* Texto do exercício *
+ + + +

Instituto de Relações Internacionais, PUC-Rio



Parte das contribuições avançadas no Seminário "Migrações na Pan-
Amazônia" e que compõem o presente livro procuraram problematizar a própria
noção do que vem a ser a migração. Conceito controverso, multifacetado e
transdisciplinar, as migrações carregam consigo tanto um elemento da
vivência pessoal e cotidiana e, portanto, antropológica, quanto um
componente político, social e econômico que desafia as estruturas
disciplinares correntes. Nesse artigo, procuro partir do reconhecimento de
que a migração deve ser entendida como categoria analítica; conclusão que
reflete uma postura epistemológica, mas, sobretudo política já que indaga
em alguma medida a questão de quem autoriza o uso das rubricas da
mobilidade e portanto, estendo a questão para além da figura do migrante,
abarcando também outras duas modalidades de deslocamento na política
internacional, a de refugiados e a de internamente deslocados.

Falarei assim de uma política cada vez mais global de gerenciamento da
mobilidade a partir da discussão dessas três figuras centrais dos regimes
internacionais; três figuras de "vagabundos", apropriando-me do termo de
Bauman (1998) que tenta capturar como a questão da mobilidade se tornou um
elemento central das novas hierarquias de poder contemporâneo. (vs.
turista, o grande beneficiário da globalização). Meu olhar parte, portanto,
da perspectiva das estruturas de poder que reproduzem a gramática
ordenadora das dinâmicas de movimento de pessoas no plano global e das
estratégias de disciplina e controle dela derivadas. Assim, falo, sobretudo
do direito internacional e do papel dos estados nesses processos.

+ + + +

Registros armazenados
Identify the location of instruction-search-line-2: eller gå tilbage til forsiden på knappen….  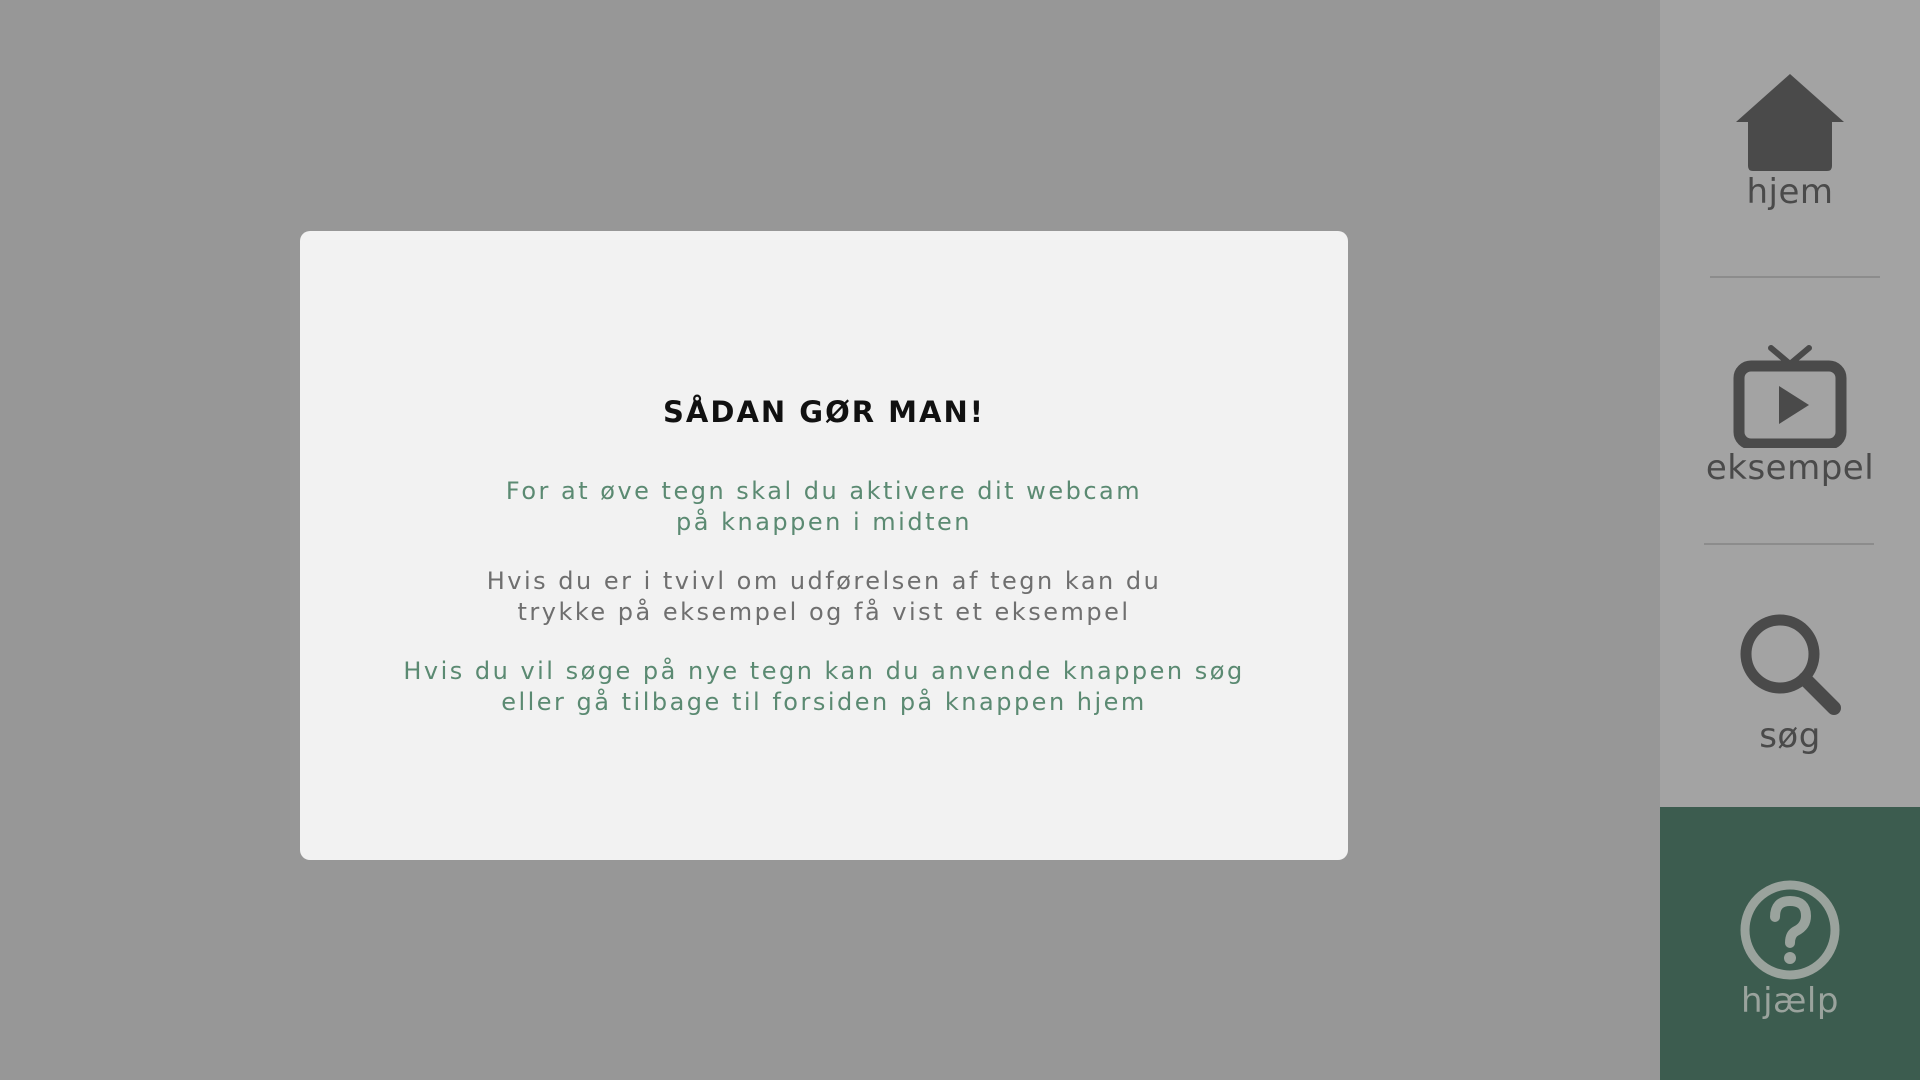
(824, 702).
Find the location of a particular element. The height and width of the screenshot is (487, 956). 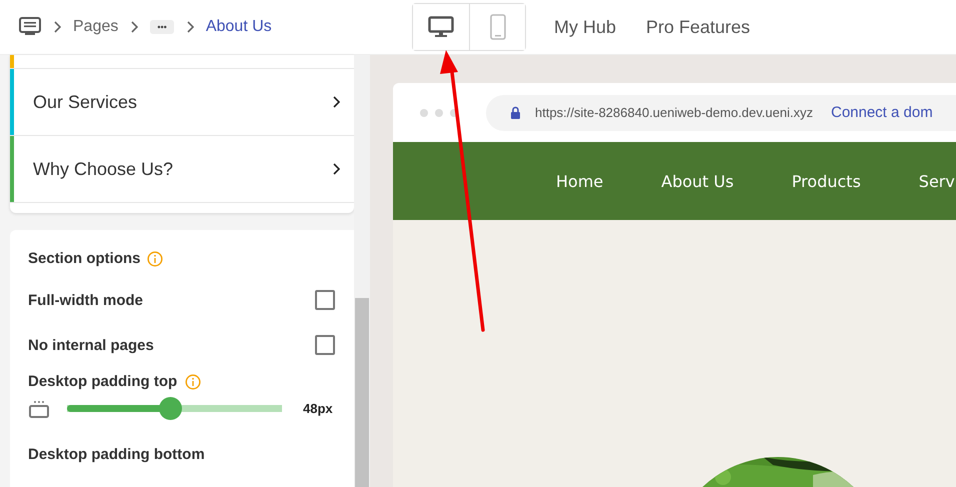

pages-icon is located at coordinates (30, 27).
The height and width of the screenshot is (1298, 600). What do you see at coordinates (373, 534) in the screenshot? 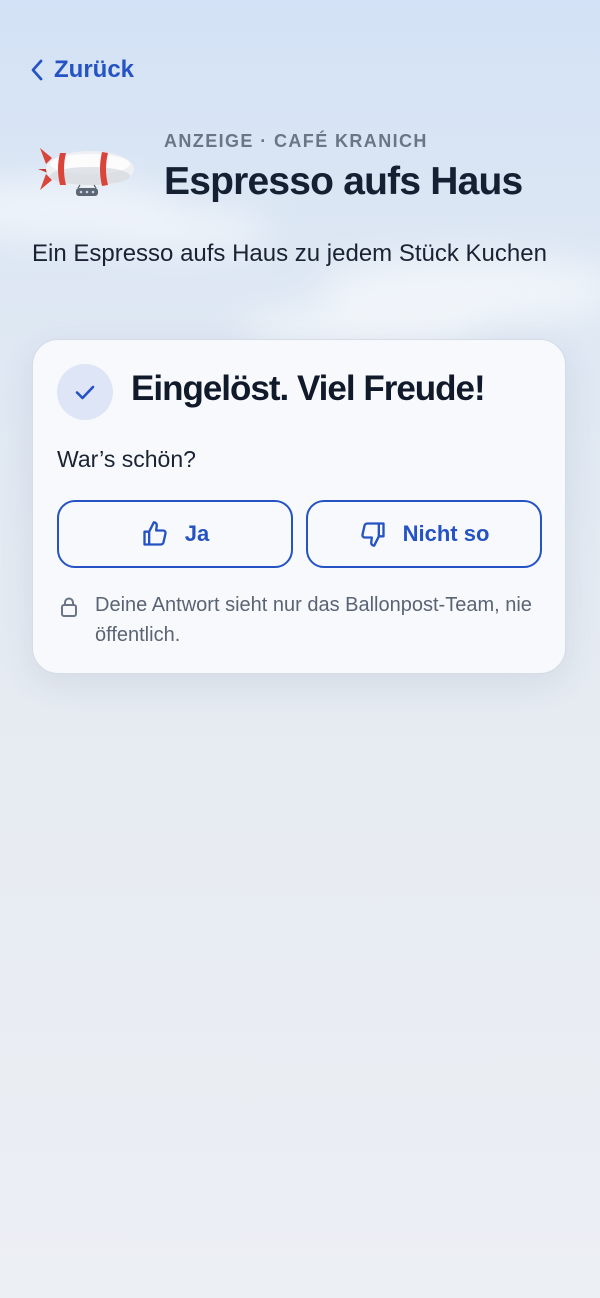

+ + + +

* Enunciado 1 *
Reescreva o texto sobre migrações desde "Falarei assim de" até "estados nesses processos.", substituindo "mobilidade" por "circulação".
* Enunciado 2 *
Dê continuidade ao texto sobre migrações a partir da última frase apresentada.

* Área de resposta 1 *
Falarei assim de uma política cada vez mais global de gerenciamento da
circulação a partir da discussão dessas três figuras centrais dos regimes
internacionais; três figuras de "vagabundos", apropriando-me do termo de
Bauman (1998) que tenta capturar como a questão da circulação se tornou um
elemento central das novas hierarquias de poder contemporâneo. (vs.
turista, o grande beneficiário da globalização). Meu olhar parte, portanto,
da perspectiva das estruturas de poder que reproduzem a gramática
ordenadora das dinâmicas de movimento de pessoas no plano global e das
estratégias de disciplina e controle dela derivadas. Assim, falo, sobretudo
do direito internacional e do papel dos estados nesses processos.

* Área de resposta 2 *
Nesse sentido, o trabalho procura avançar dois argumentos. O primeiro
diz respeito à natureza disso que estou chamando de um regime global de
controle da mobilidade. Muito embora acredite que em todo vagabundo há algo
de turista e vice-versa, o ponto que desejo salientar aqui é que o regime
global de mobilidade procura precisar, universalizar, capturar esses
conceitos por meio de dicotomias e clivagens rígidas. Essa rigidez
conceitual e jurídica é um efeito, acredito, da disjunção que é gerada pela
natureza transversal da experiência da mobilidade e que produz uma série de
tensões para as formas modernas de organização da vida política. Assim,
enquanto a linguagem de crise, emergência ou problema tem sido
constantemente dirigida para refugiados e migrantes, numa tentativa de
representá-los como ameaças existenciais ao Estado-Nação (Nyers, 2006;
Soguk, 1999, Bigo, 2007), a terminologia também revela as enormes
ansiedades geradas pela complexidade da experiência migratória e sobre como
as subjetividades políticas dela advindas produzem rupturas e fissuras no
imaginário político contemporâneo em geral.

A idéia avançada é a de que esse regime se estrutura por meio da
construção e hierarquização da diferença, particularmente das diferenças
estabelecidas entre modalidades de deslocamento (Adley, 2009). A modulação
dessa diferença se estrutura a partir de um imaginário político que separa
e organiza o mundo entre duas esferas, distintas e tencionadas entre si,
notadamente, a esfera doméstica e a internacional. Enquanto o espaço
doméstico é concebido como espaço da ordem, da convivência, do progresso,
da vida coletiva, da justiça e da história; o internacional figura como
espaço da guerra, do conflito, do egoísmo, da repetição e recorrência e
portanto do perigo (Walker, 1993).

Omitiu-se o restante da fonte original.